An analysis of Literary Culture in Pakistan in the light of Sufi Kalam ‘Tere Ishaq Nachayaa by Baba Bulleh Shah

Authors

  • Fatima Ali
  • Iqra Ashraf
  • Asfia Tahseen

DOI:

https://doi.org/10.52700/ijlc.v3i2.133

Keywords:

literal translation, source and target language, Baba Bulleh Shah

Abstract

Translation from source to the target language is an emerging field in applied linguistics. This plays a significant role in compressing the cultural and communication gap. Literal translation makes the reciprocal communicative process more fluent. Translation of Punjabi mystic poems creates a new path to exploring indigenous Sufi literature in Pakistan and foreign culture. The researcher has researched ‘Tere Ishaq Nachyaa by B. Bulleh Shah’ a Punjabi poem and translated it into the target English language. This is analyzed qualitatively under the theoretical framework of Newmark’s (1988) Literal Translation approach. This study aims to find out the structure, syntactic and semantic levels. The result based on analysis reveals the translator uses the present perfect tense at the most frequent ratio.

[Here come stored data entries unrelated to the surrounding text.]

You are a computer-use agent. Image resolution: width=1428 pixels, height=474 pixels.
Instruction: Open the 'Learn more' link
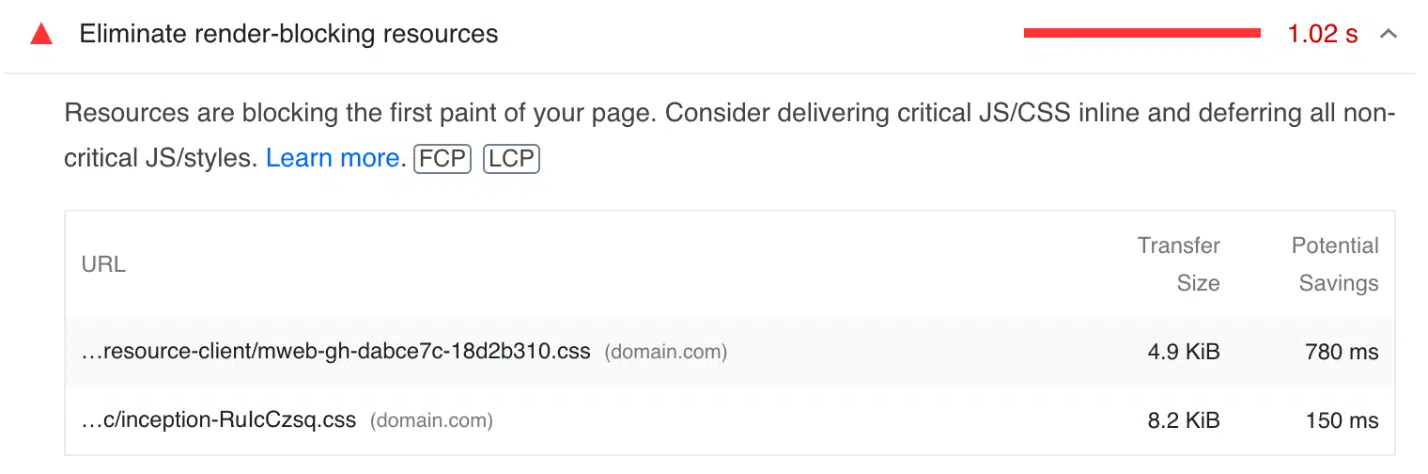click(x=333, y=158)
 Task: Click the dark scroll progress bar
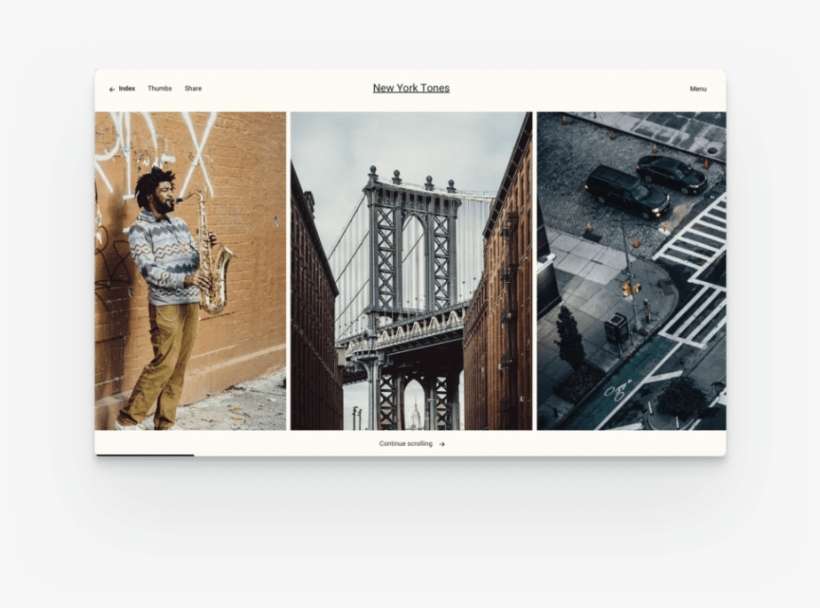(145, 455)
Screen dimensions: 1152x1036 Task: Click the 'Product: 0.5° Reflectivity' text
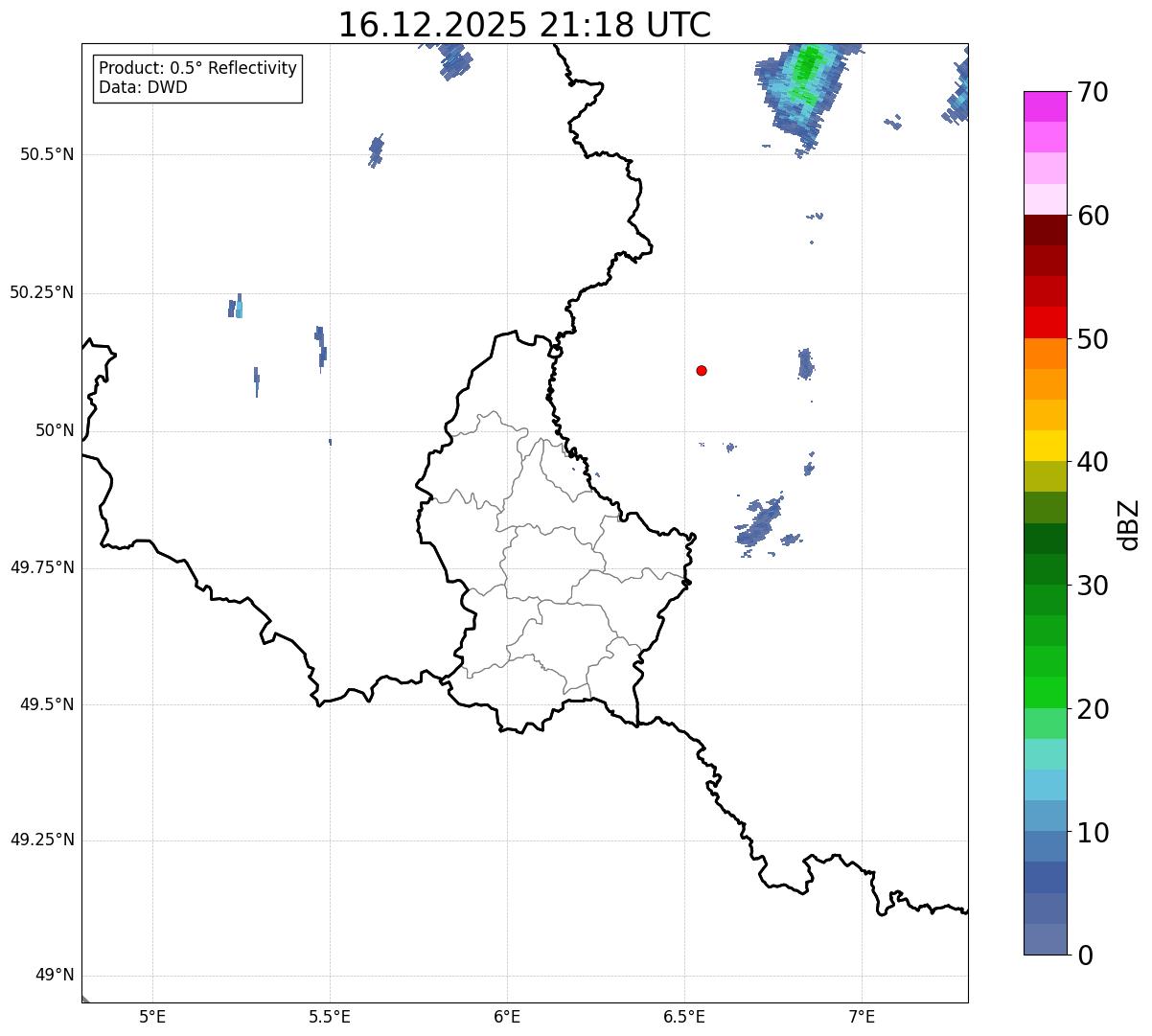coord(197,69)
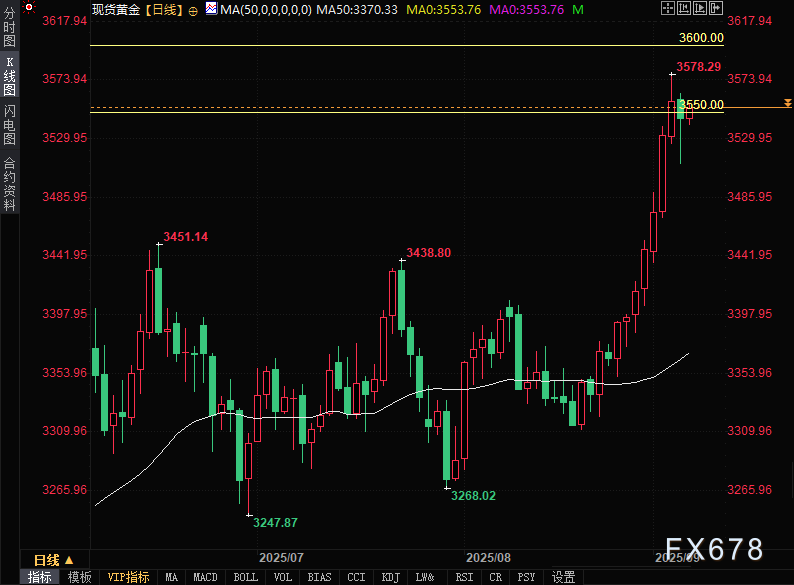Image resolution: width=794 pixels, height=585 pixels.
Task: Select the 模板 tab at bottom
Action: click(x=80, y=577)
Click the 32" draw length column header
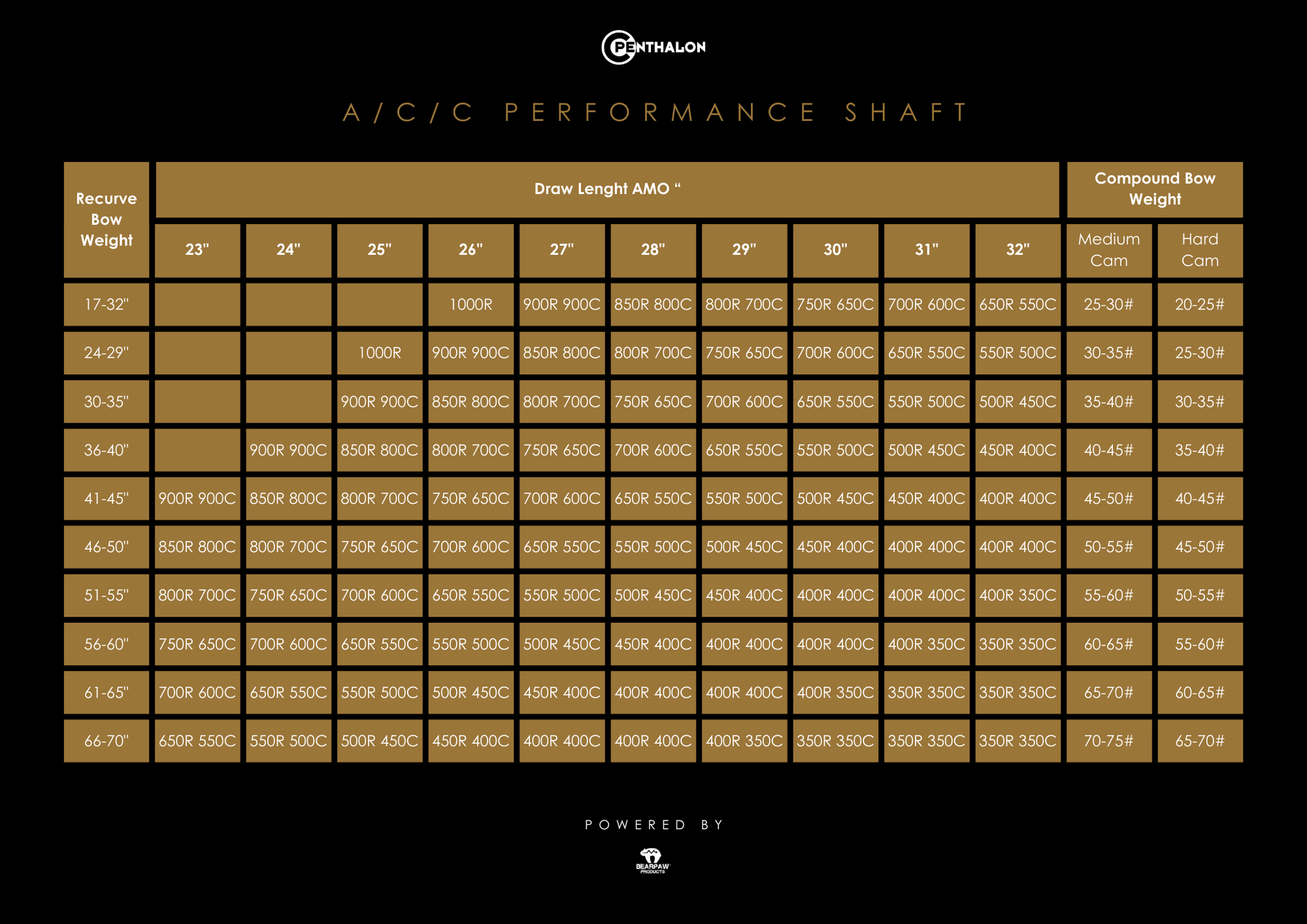This screenshot has height=924, width=1307. (x=1018, y=250)
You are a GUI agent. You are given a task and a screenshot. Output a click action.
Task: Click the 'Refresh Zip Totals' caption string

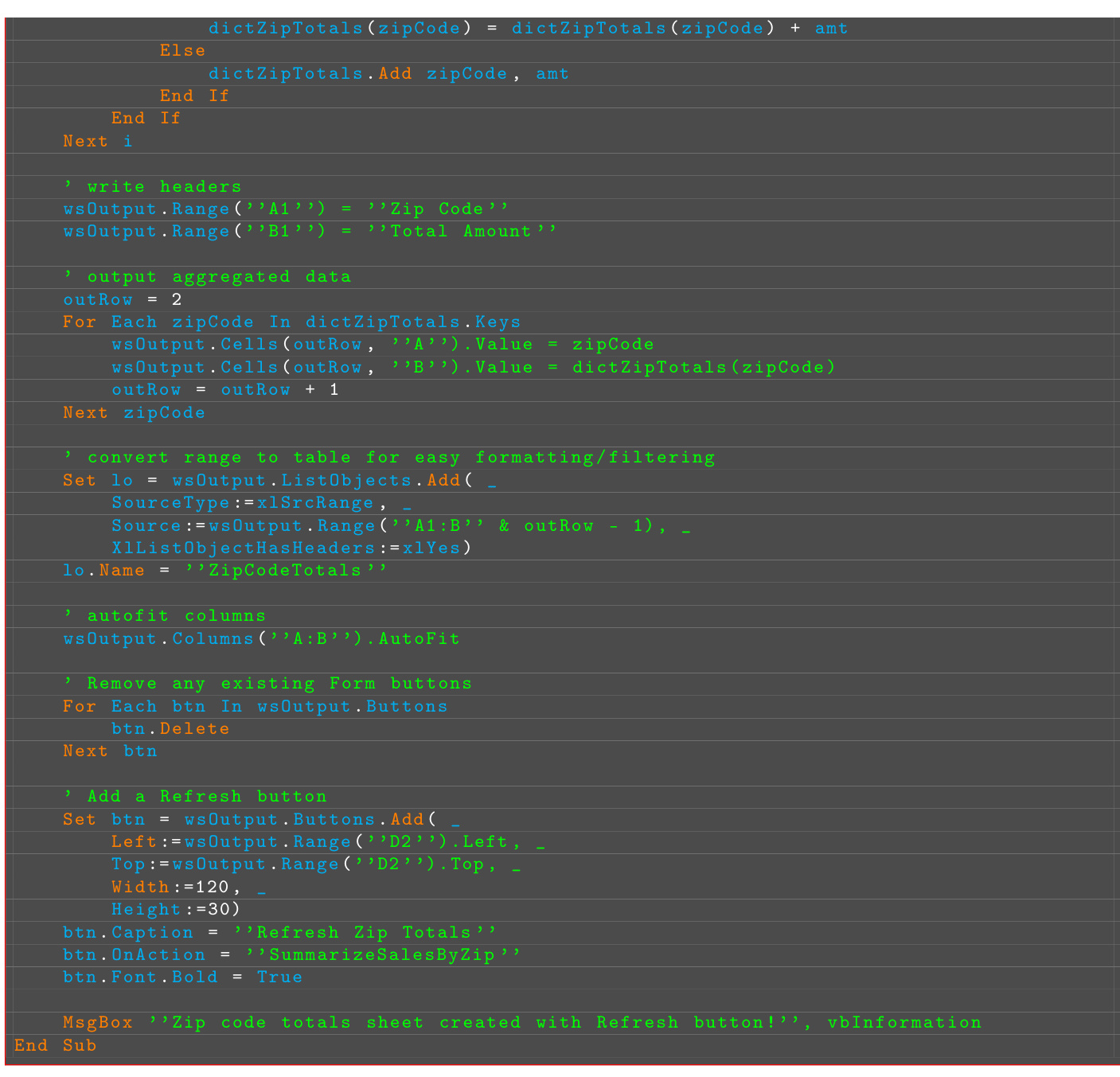coord(365,932)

There has been used past participle, adjectives, adverb, transitive verbs, possessive and objective pronouns, proper nouns, and interjection as well. Furthermore, Nicholson makes elegant variations in this poem like the structure of the poem comprises five stanzas and each stanza consists of five lines except the fourth stanza which comprises four lines but the poem in source language consists of six stanzas. The first stanza consists of five lines but the last stanza consists of three lines and the rest of the stanzas comprise four lines. Investigator finds out there are some lexicons in the translated poem and those are used out of context. Like, romance, ablest, lid, and lie are used out of context i.e. the word spiritual ecstasy can be used in place of romance. There are used elision in translated text like ‘^eacock. The result shows the translation is well woven but there is some loophole in semantics because of the cultural and religious gap.